» **Prompt**:
Below is a listing. Return the lines from the one that contains "This screenshot has height=446, width=572." to the one that contains "the red Canada", both ends included, verbatim and with no pictures.

» **Records to use**:
*** Begin section ***

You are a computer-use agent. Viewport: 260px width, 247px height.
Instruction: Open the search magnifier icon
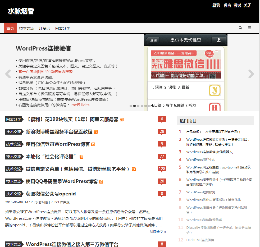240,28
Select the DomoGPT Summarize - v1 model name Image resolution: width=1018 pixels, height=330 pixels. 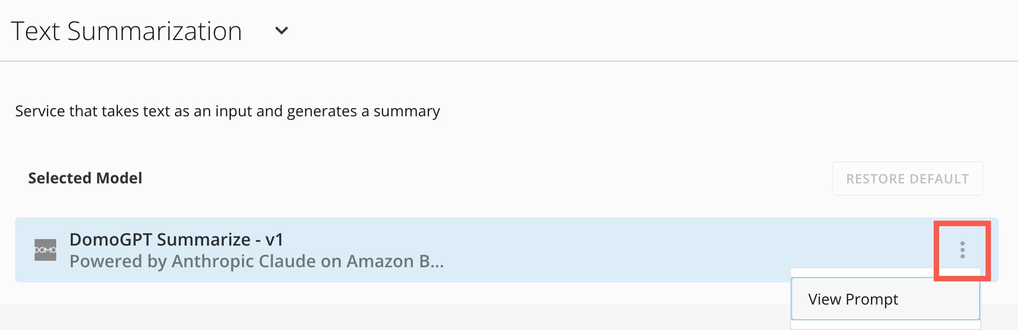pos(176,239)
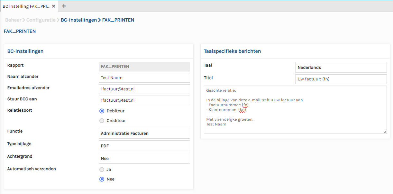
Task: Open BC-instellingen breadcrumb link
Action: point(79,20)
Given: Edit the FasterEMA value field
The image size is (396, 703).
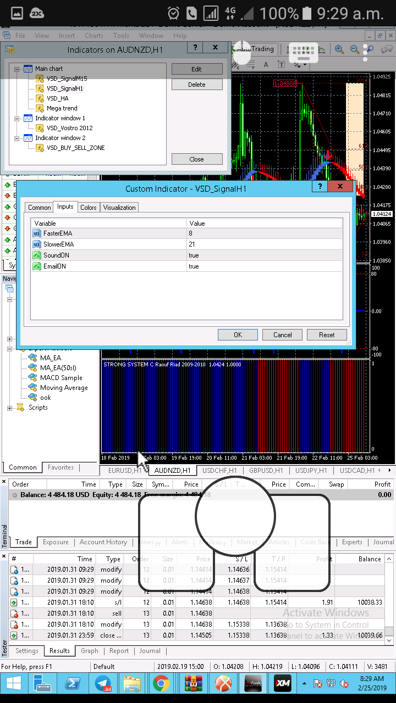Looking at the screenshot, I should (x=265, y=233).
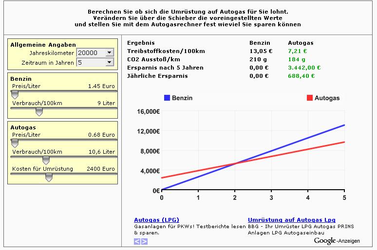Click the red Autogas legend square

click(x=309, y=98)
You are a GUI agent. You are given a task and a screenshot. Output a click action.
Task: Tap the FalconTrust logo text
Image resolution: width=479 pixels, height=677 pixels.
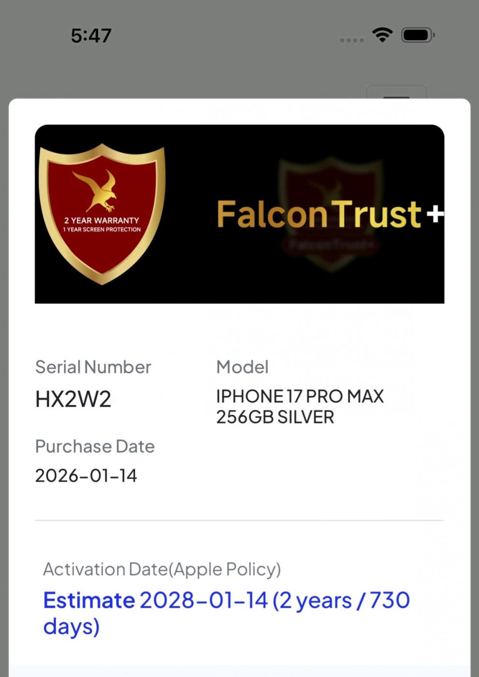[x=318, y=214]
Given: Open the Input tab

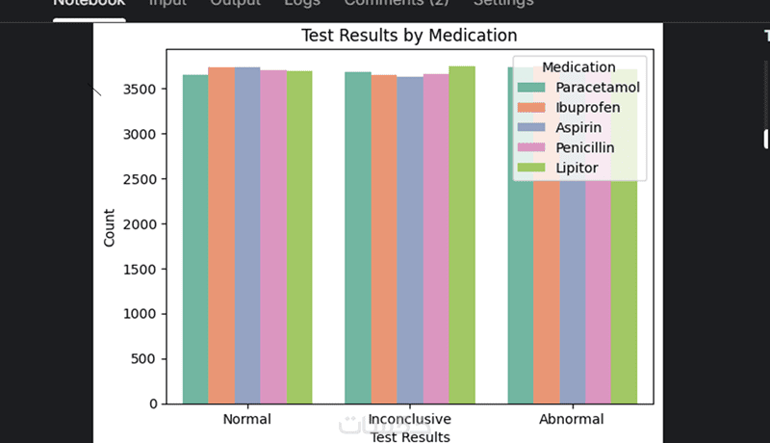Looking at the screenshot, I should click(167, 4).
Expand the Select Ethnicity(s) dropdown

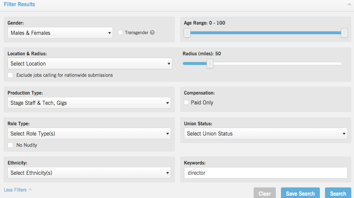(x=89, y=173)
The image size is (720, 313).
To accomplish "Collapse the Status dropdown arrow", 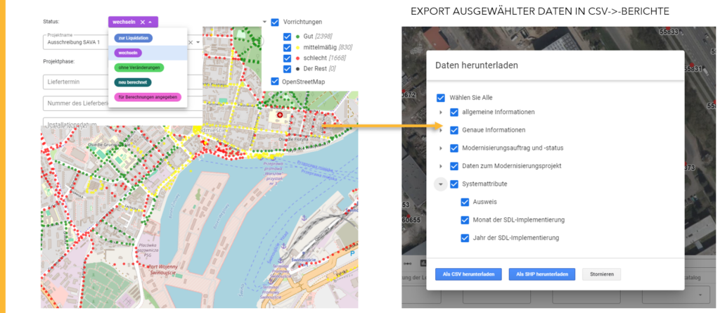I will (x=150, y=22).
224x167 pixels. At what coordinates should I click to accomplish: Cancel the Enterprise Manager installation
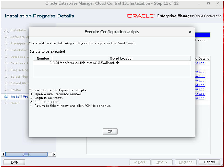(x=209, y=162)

*** End section ***
*** Begin section ***

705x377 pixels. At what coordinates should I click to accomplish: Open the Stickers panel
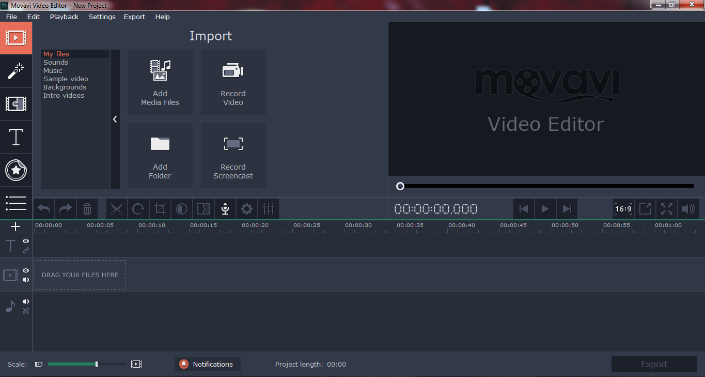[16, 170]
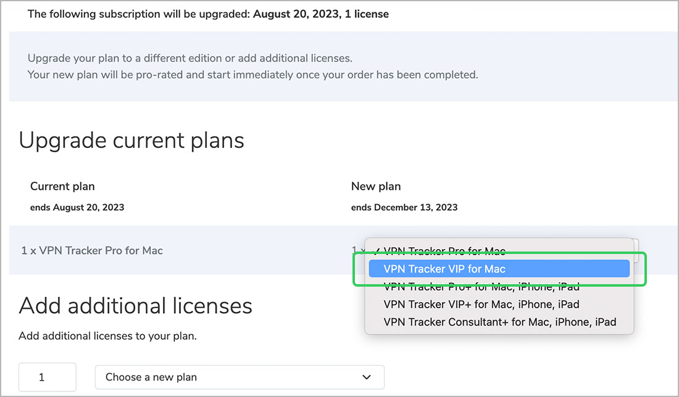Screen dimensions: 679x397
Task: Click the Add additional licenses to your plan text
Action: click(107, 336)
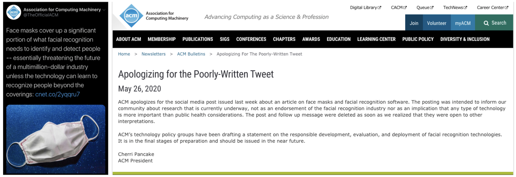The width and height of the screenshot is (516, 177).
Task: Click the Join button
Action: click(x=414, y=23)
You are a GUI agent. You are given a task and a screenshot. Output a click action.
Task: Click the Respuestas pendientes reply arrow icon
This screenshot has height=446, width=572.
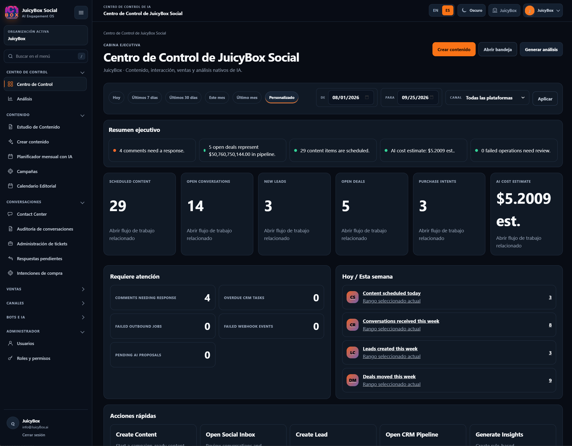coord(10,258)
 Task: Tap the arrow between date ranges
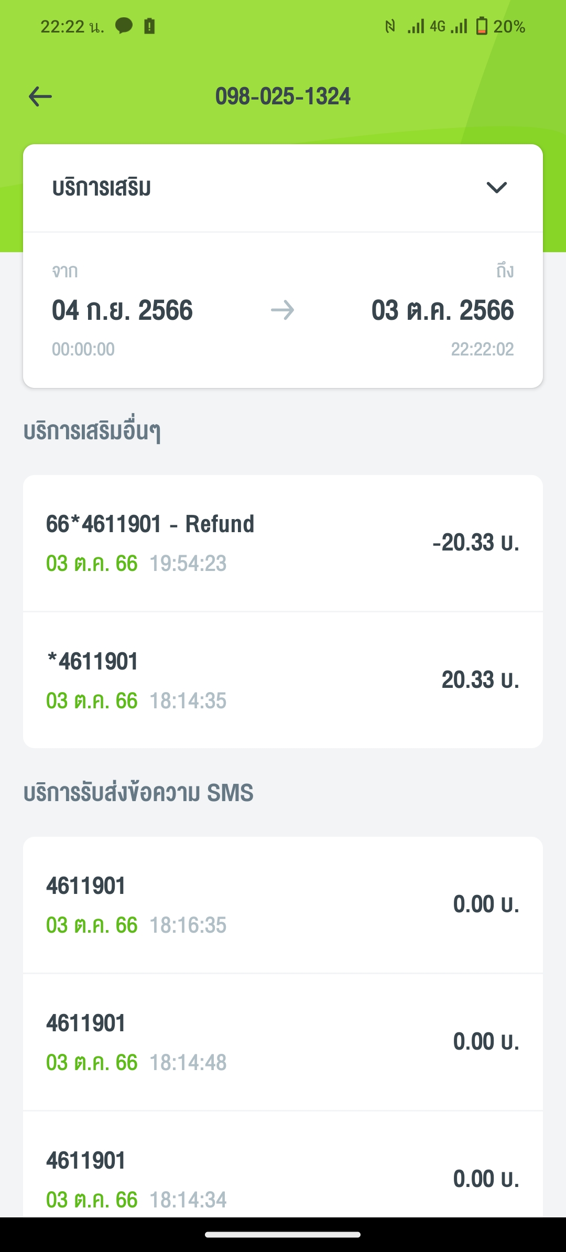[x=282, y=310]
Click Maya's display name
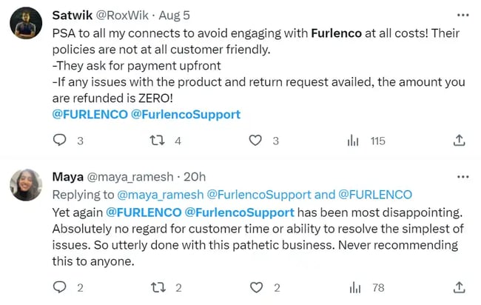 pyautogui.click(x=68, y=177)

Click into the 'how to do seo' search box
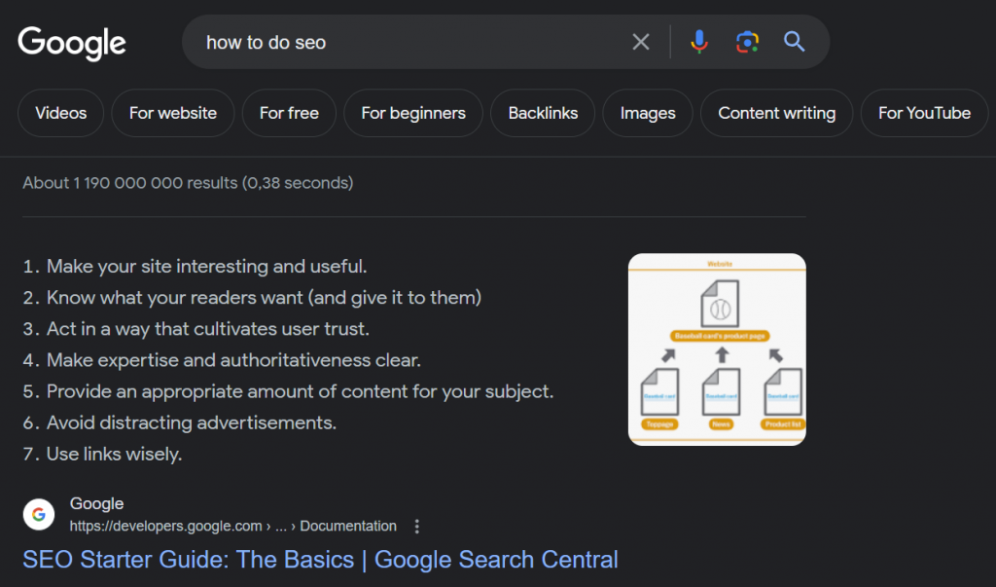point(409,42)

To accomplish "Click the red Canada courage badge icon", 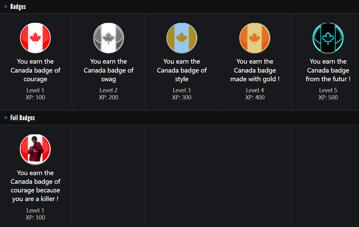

*** End section ***

» **Answer space**:
This screenshot has height=446, width=572.
coord(10,258)
 Task: Tap the arrow between date ranges
[x=282, y=310]
Click Maya's display name
 pyautogui.click(x=68, y=177)

Click into the 'how to do seo' search box
point(409,42)

To accomplish "Click the red Canada courage badge icon", 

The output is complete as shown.